For I, the Lord your God, am a jealous God,
visiting the iniquity of the fathers upon the children
to the third and fourth generations of those who hate Me,
but showing mercy to thousands,
to those who love Me and keep My commandments.

"You shall not take the name of the Lord your God in vain,
for the Lord will not hold him guiltless who takes His name in vain.

"Remember the Sabbath day, to keep it holy.
Six days you shall labor and do all your work,
but the seventh day is the Sabbath of the Lord your God.
In it you shall do no work:
you, nor your son, nor your daughter,
nor your male servant, nor your female servant,
nor your cattle,
nor your stranger who is within your gates.
For in six days the Lord made the heavens and the earth,
the sea, and all that is in them,
and rested on the seventh day.
Therefore the Lord blessed the Sabbath day and hallowed it.

"Honor your father and your mother,
that your days may be long upon the land
which the Lord your God is giving you.

"You shall not murder.

"You shall not commit adultery.

"You shall not steal.

"You shall not bear false witness against your neighbor.

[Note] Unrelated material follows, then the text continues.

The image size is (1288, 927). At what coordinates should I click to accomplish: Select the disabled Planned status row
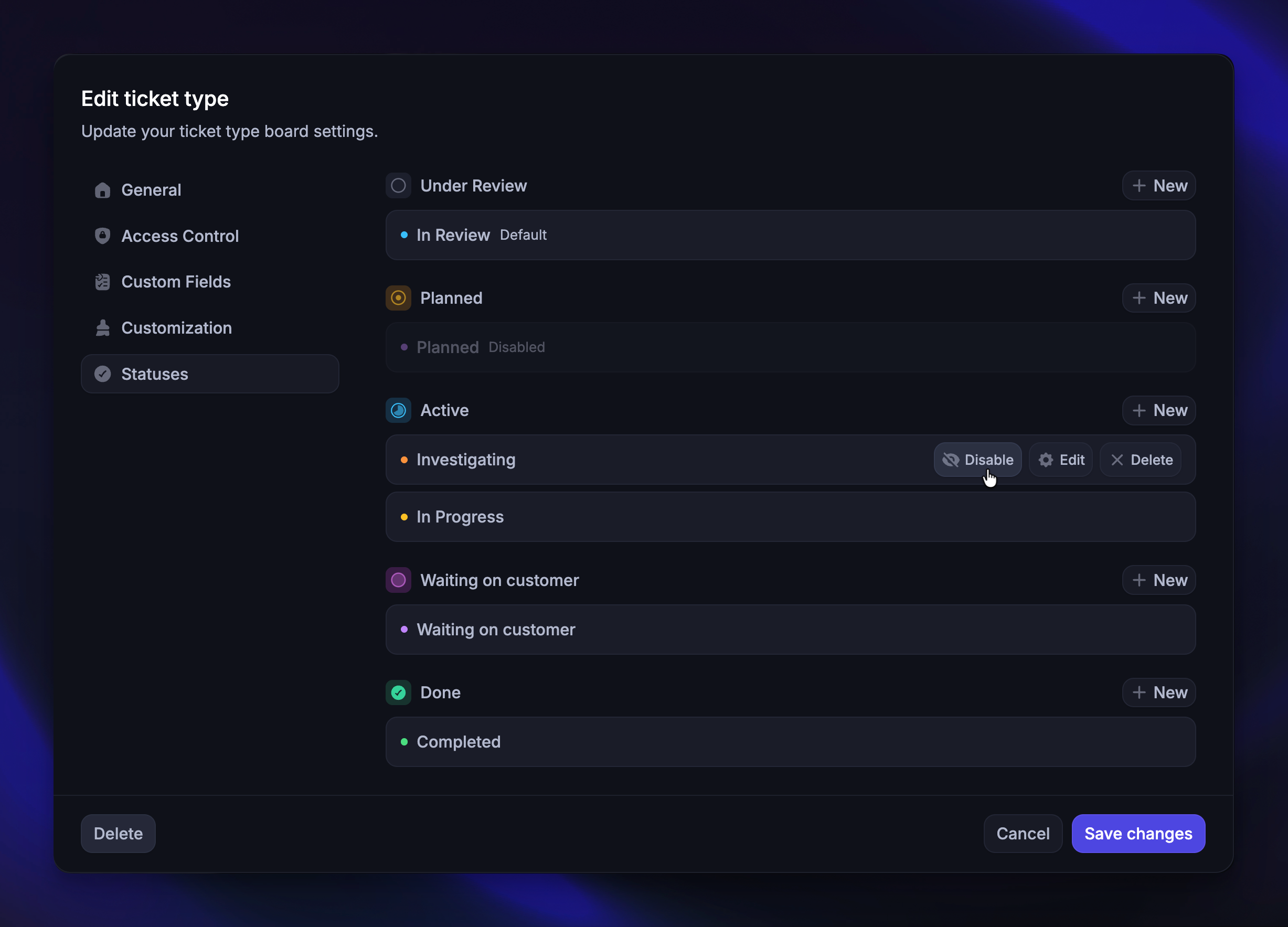[790, 347]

"You shall not covet your neighbor's house;
you shall not covet your neighbor's wife,
nor his male servant, nor his female servant,
nor his ox, nor his donkey,
nor anything that is your neighbor's."

Perhaps the most important thing for us to realize about the Ten Commandments is the statement that introduces them: And God spoke all these words. These aren't a bunch of rules Moses made up on Mount Sinai to impose dictatorial control over the lives of his people. These aren't the result of a committee imposing its sense of morality on the community. These are the very words of God, and they were given so that we would understand His character in our quest to be like Him. And He shows us here that the best way to be like Him is simply to hear and obey His words. He gave these commandments for our benefit, not our detriment.